Szenenwechsel. Eine französische Schulklasse verbringt mit der österreichischen Sprachassistentin eine Reitwoche im Mühlviertel. Das Wetter, die Pferde, die Landschaft – alles paletti. Auch beim Essen sollte nichts schiefgehen, die Wirtsleute haben Erfahrung mit Schülergruppen: Frittatensuppe, Leberkäse, Schnitzel, Spaghetti, Würstel und andere „kindersichere“ Gerichte stehen auf dem Programm, der Orangen-Dicksaft auf dem Tisch. Am dritten Tag kommen die ersten Beschwerden der 13-Jährigen: „Dürfen wir auch Wasser trinken? Gibt es auch grünen Salat? Und Obst?“

„Wir essen nicht, was wir mögen, sondern wir mögen, was wir essen“, lautet ein Satz des Ernährungspsychologen Volker Pudel, der den Grund für das vermeintliche french paradox erklärt. Die Nahrungsmittel, an die wir uns bereits im Mutterleib zu gewöhnen beginnen, sind je nach Gesellschaft höchst unterschiedlich: Mexikanische Kinder werden bereits mit der Breikost in die feurige Vielfalt dutzender Chili-Sorten eingeführt, kleine Französinnen und Franzosen lernen früh die unzähligen Käsesorten ihres Landes kennen. In französischen Elternforen und Erziehungsratgebern herrscht relative Einigkeit in einem Punkt: Blauschimmel und reifer Camembert sind erst ab 12 Monaten empfehlenswert. In unseren Breiten gilt hingegen als Naturgesetz, dass Kinder nur milde Käse mögen.

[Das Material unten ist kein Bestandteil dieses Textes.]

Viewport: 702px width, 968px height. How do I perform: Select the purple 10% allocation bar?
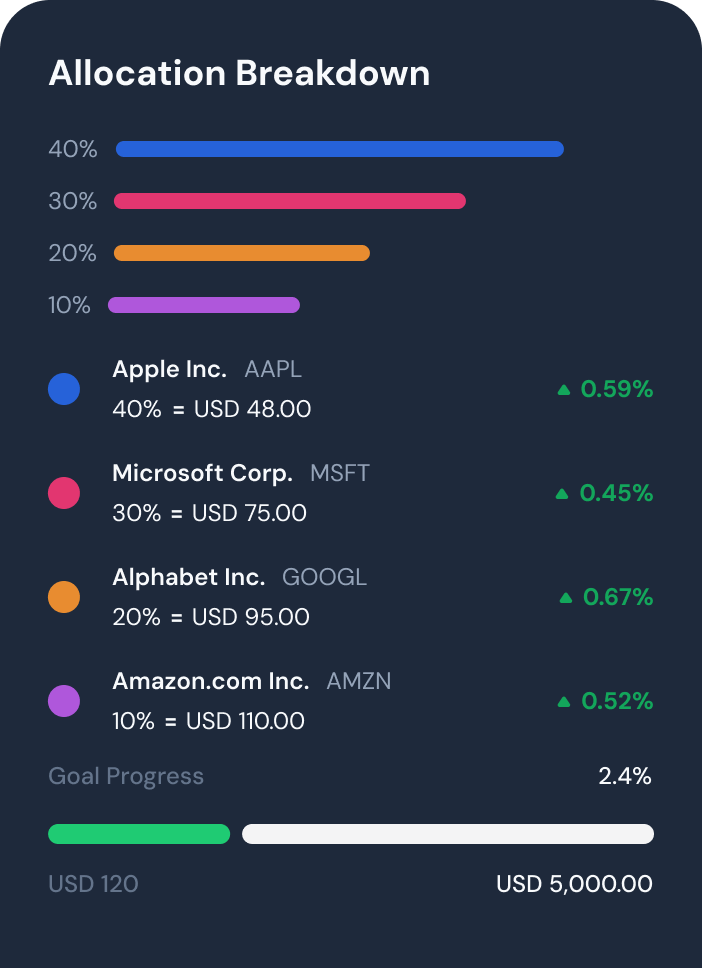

Andere Länder, andere Geschmäcker – nur erklärt das noch immer nicht, warum hierzulande so viele Kinder mit der PiPaPo-Diät aufwachsen. Die Heidelberger Ernährungswissenschaftlerin Barbara Methfessel kürzt so die kulinarische Dreifaltigkeit „Pizza-Pasta-Pommes“ ab, die den mitteleuropäischen kindlichen Speiseplan (zu) oft dominiert. Methfessel betont die Rolle der Esskultur in der Familie: Angeboren ist dem Menschen lediglich eine Vorliebe für Zucker und Fett, der Rest eine Frage der Sozialisation. Die Ernährungswissenschaftlerin rät zu Behutsamkeit beim Ausprobieren neuer Lebensmittel, da Kinder ein fünfmal stärkeres Geschmacksempfinden als Erwachsene haben. Völlig verkehrt sei es aber, Kinder vor neuen Geschmäckern „schützen“ zu wollen, was häufig passiere.

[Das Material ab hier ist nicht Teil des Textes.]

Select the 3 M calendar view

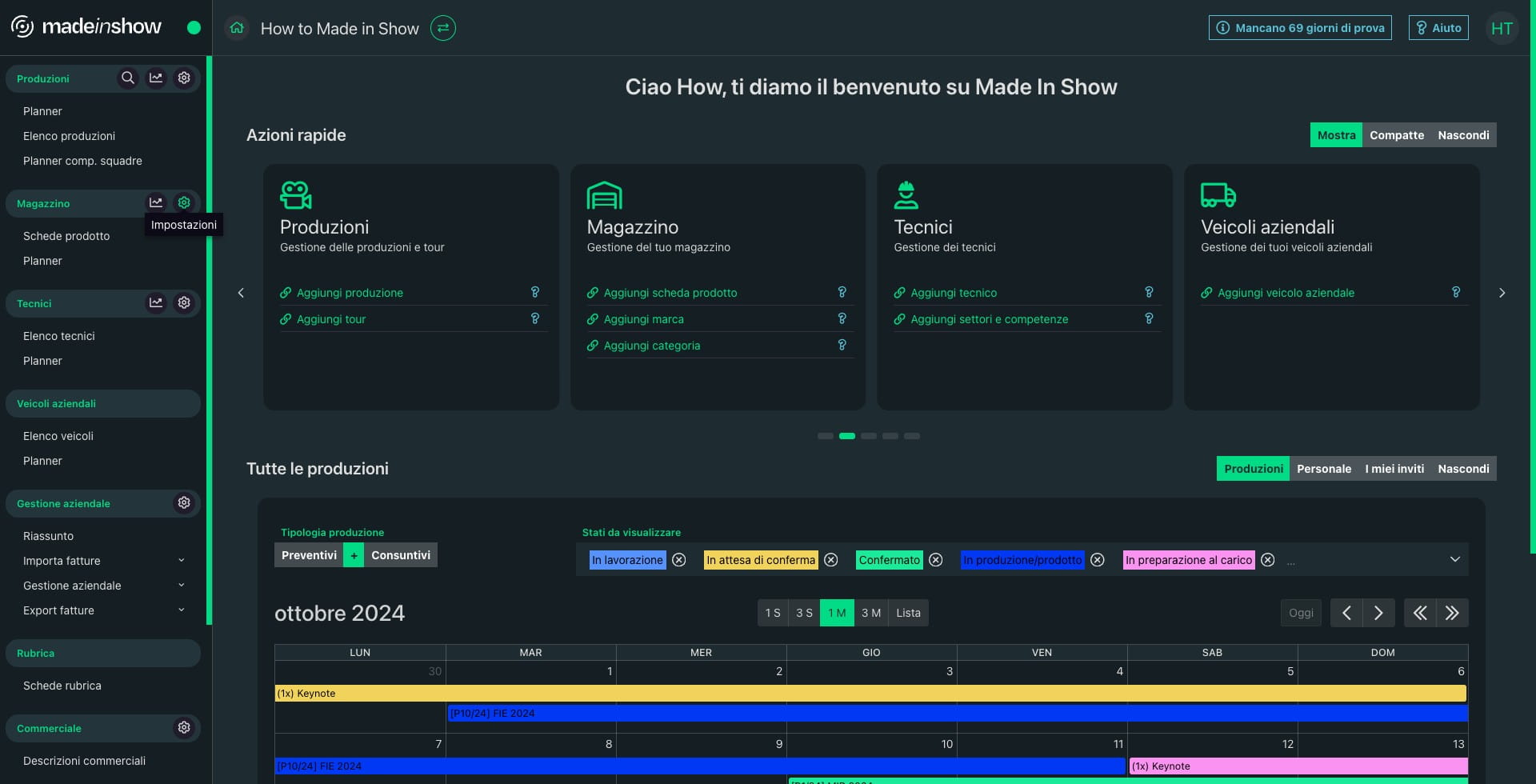(870, 613)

Zentrale Bedeutung beim Essenlernen hat das limbische System: In dieser Hirnregion werden Gefühle und Geschmack gemeinsam gespeichert. Prousts Madeleine oder Walter Benjamins Märchen vom Maulbeer-Omelette verarbeiten das Gefühl von Geborgenheit literarisch, das einen durchströmt, wenn man einen vergessen geglaubten Geschmack aus glücklichen Kindheitstagen plötzlich wieder verspürt. Das funktioniert freilich auch umgekehrt: Speisen, die man in unangenehmen Situationen vorgesetzt bekam, etwa während Krankheiten, bleiben negativ konnotiert. „Sauce-Béarnaise-Syndrom“ nennt das die Wissenschaft. Wer will, dass seine Kinder neugierig auf neue Lebensmittel bleiben, sollte daher auf die Atmosphäre achten, die am Familientisch herrscht.

Essen hat aber auch mit Macht zu tun: Kinder begreifen sehr rasch, dass sie mit ihrem Essverhalten ihre Eltern kontrollieren können. Barbara Methfessel stellt eine Wechselwirkung zwischen dem ganz normale Ausprobieren kindlicher Macht und aktuellen Erziehungsmoden fest: Vielen Eltern falle es schwer, die Richtung vorzugeben und Entscheidungen für ihre Kinder zu treffen. Diesen die Verantwortung für den Speiseplan zu überlassen, ist für die Ernährungswissenschaftlerin aber der falsche Weg.

Vielleicht sollten die Eltern im Ausflugsgasthaus ja einfach ehrlich zu sich selbst sein: Dass die Kinder nur dieses oder keinesfalls jenes essen, hat wohl mehr mit ihnen selbst zu tun als mit den empfindlichen Gaumen ihres Nachwuchses. Die gute Nachricht: Die Vorbildwirkung Erwachsener ist groß – und für diese sollte es kein Problem sein, Essen ganz ohne PiPaPo zu bestellen.